WORK ITEM: In your copy, leave out the pictures; write out all the data exactly.

(Beginning of ENTRIES PROVIDED)

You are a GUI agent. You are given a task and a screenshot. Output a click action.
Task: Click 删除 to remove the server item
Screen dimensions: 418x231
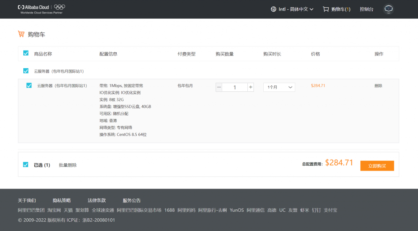(378, 86)
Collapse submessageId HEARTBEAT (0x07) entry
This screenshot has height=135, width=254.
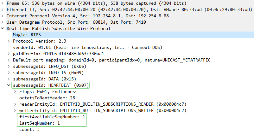(9, 85)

(End of ENTRIES PROVIDED)

SOLUTION FOR THIS PROBLEM:
You are a GUI agent. You are given a task and a screenshot. Output a click action.
Task: Click 删除 to remove the server item
Screen dimensions: 418x231
(378, 86)
Collapse submessageId HEARTBEAT (0x07) entry
This screenshot has height=135, width=254.
(9, 85)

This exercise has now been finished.